Exercise aim
The pictures are to be omitted when the entries are reproduced exactly.

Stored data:
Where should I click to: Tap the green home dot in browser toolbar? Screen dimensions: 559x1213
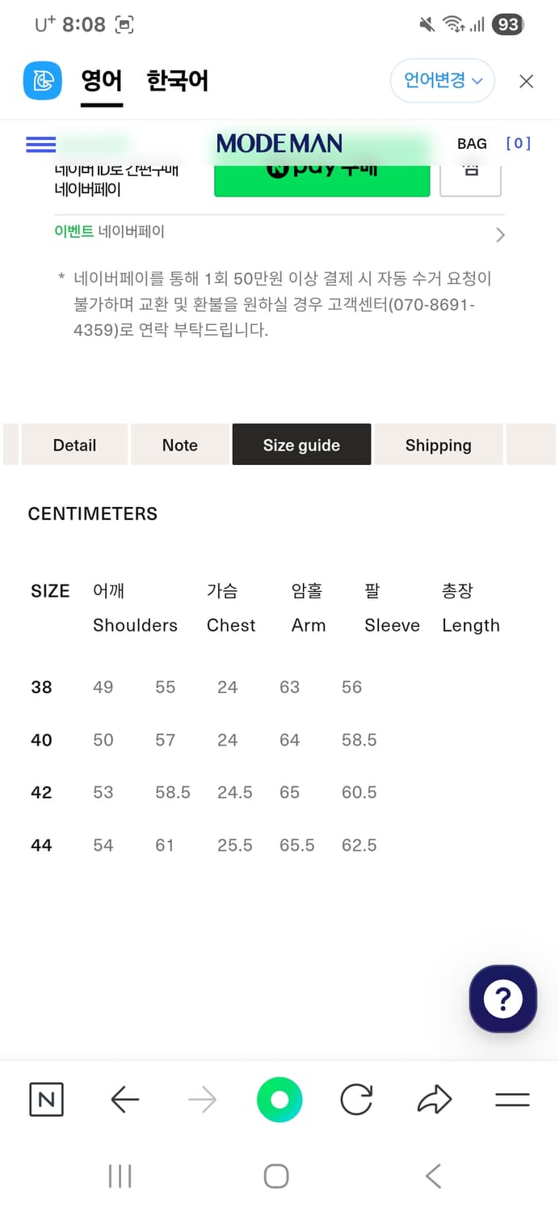click(x=279, y=1099)
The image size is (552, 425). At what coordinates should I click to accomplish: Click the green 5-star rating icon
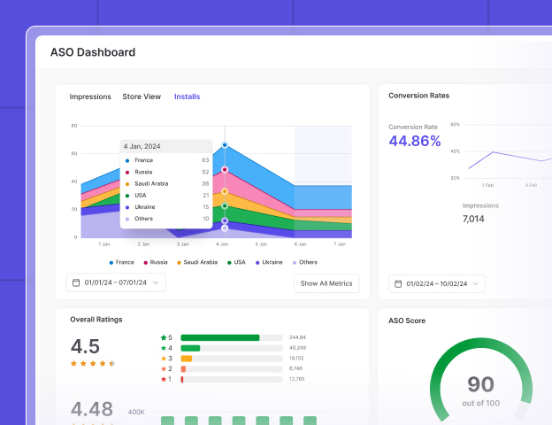[164, 337]
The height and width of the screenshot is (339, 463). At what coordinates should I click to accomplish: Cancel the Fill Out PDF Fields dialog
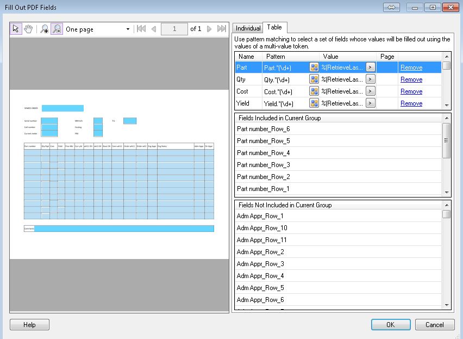pos(434,325)
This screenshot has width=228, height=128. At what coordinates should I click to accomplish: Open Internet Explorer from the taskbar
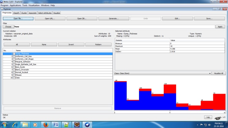(14, 125)
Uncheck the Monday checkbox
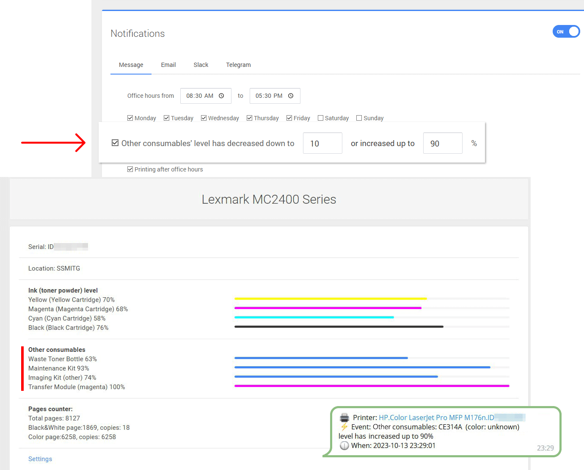 click(130, 118)
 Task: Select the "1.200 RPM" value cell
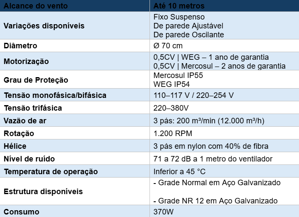[173, 134]
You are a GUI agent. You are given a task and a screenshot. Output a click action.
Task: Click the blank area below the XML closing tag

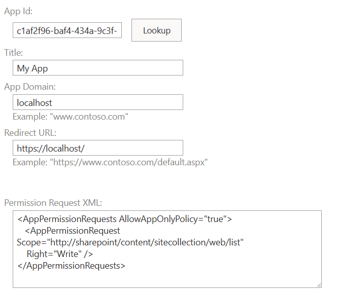[x=167, y=278]
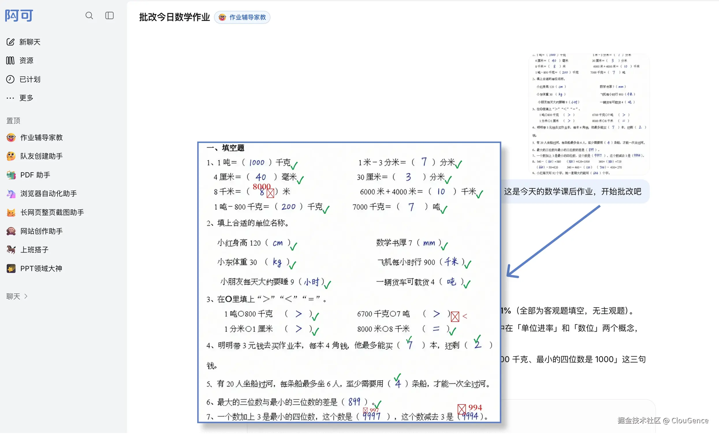Open 长网页整页截图助手 agent

click(x=45, y=212)
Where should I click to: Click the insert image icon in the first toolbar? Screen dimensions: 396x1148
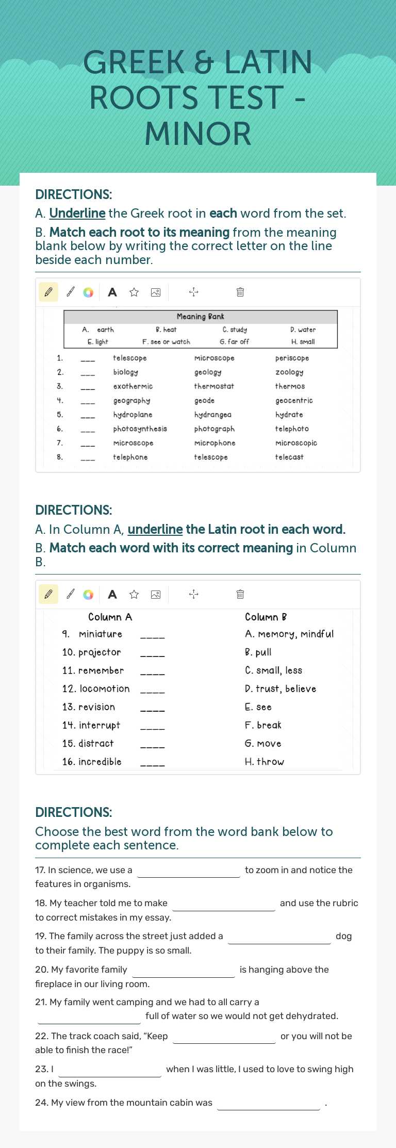pyautogui.click(x=155, y=292)
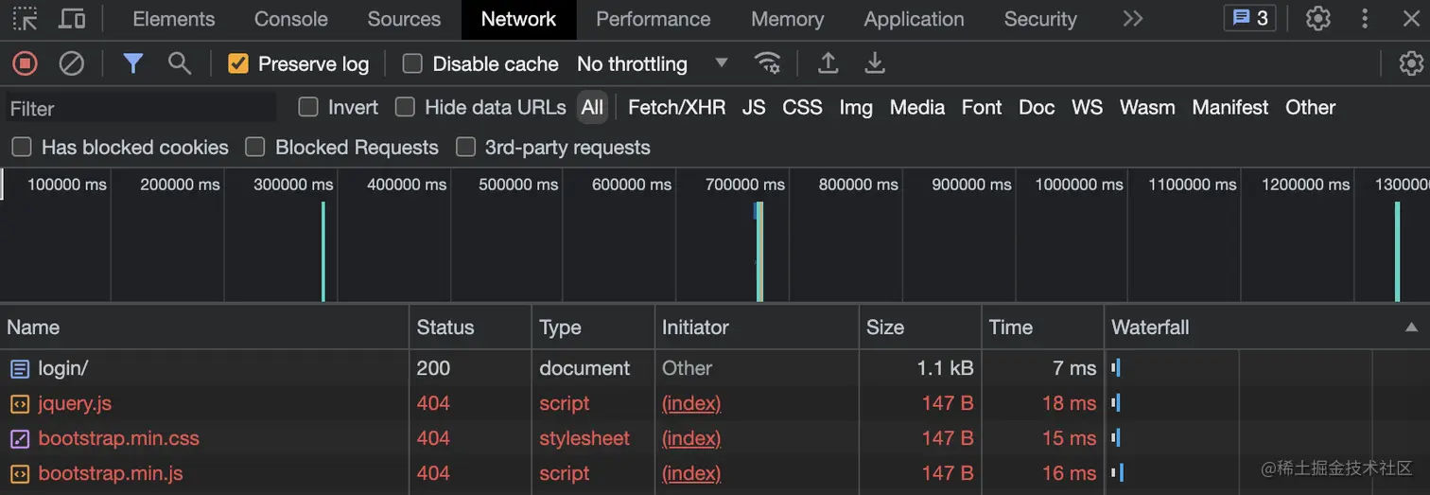Image resolution: width=1430 pixels, height=495 pixels.
Task: Filter requests by Fetch/XHR
Action: (676, 107)
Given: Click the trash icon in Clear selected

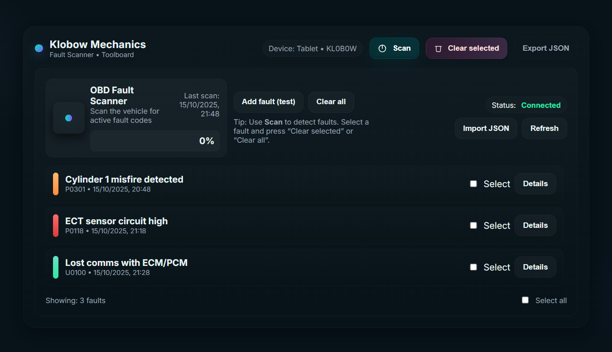Looking at the screenshot, I should pyautogui.click(x=438, y=48).
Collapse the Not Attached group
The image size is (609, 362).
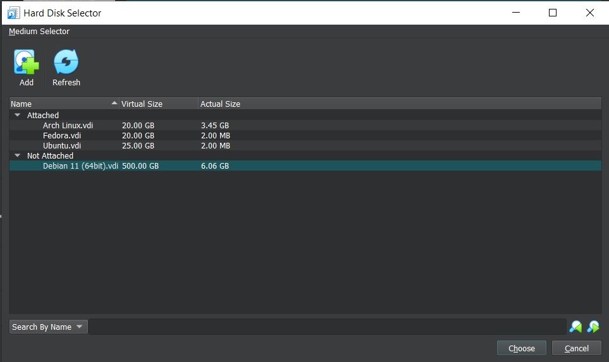(x=17, y=156)
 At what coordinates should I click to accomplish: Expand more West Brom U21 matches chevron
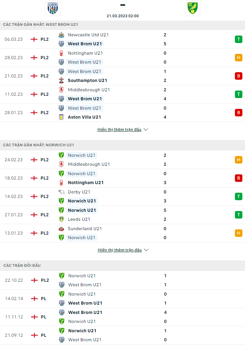pyautogui.click(x=146, y=129)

Solution for this exercise
Where should I click to: Tap the green home dot in browser toolbar? Screen dimensions: 559x1213
click(x=279, y=1099)
The image size is (552, 425). At what coordinates should I click to accomplish: Click the green 5-star rating icon
[164, 337]
The height and width of the screenshot is (339, 463). At what coordinates should I click to accomplish: Cancel the Fill Out PDF Fields dialog
pos(434,325)
This screenshot has width=228, height=128. At what coordinates should I click to accomplish: Open Internet Explorer from the taskbar
(14, 125)
Uncheck the Monday checkbox
 click(130, 118)
 Task: Select the "1.200 RPM" value cell
[173, 134]
You are a GUI agent. You are given a task and a screenshot. Output a click action.
Task: Click the blank area below the XML closing tag

[x=167, y=278]
Open 长网页整页截图助手 agent

click(x=45, y=212)
Where should I click to: Click the insert image icon in the first toolbar? Screen dimensions: 396x1148
pyautogui.click(x=155, y=292)
Image resolution: width=1430 pixels, height=495 pixels.
Task: Filter requests by Fetch/XHR
Action: (676, 107)
Given: Click the trash icon in Clear selected

Looking at the screenshot, I should pyautogui.click(x=438, y=48).
Collapse the Not Attached group
The image size is (609, 362).
(x=17, y=156)
 At what coordinates should I click to accomplish: Expand more West Brom U21 matches chevron
pyautogui.click(x=146, y=129)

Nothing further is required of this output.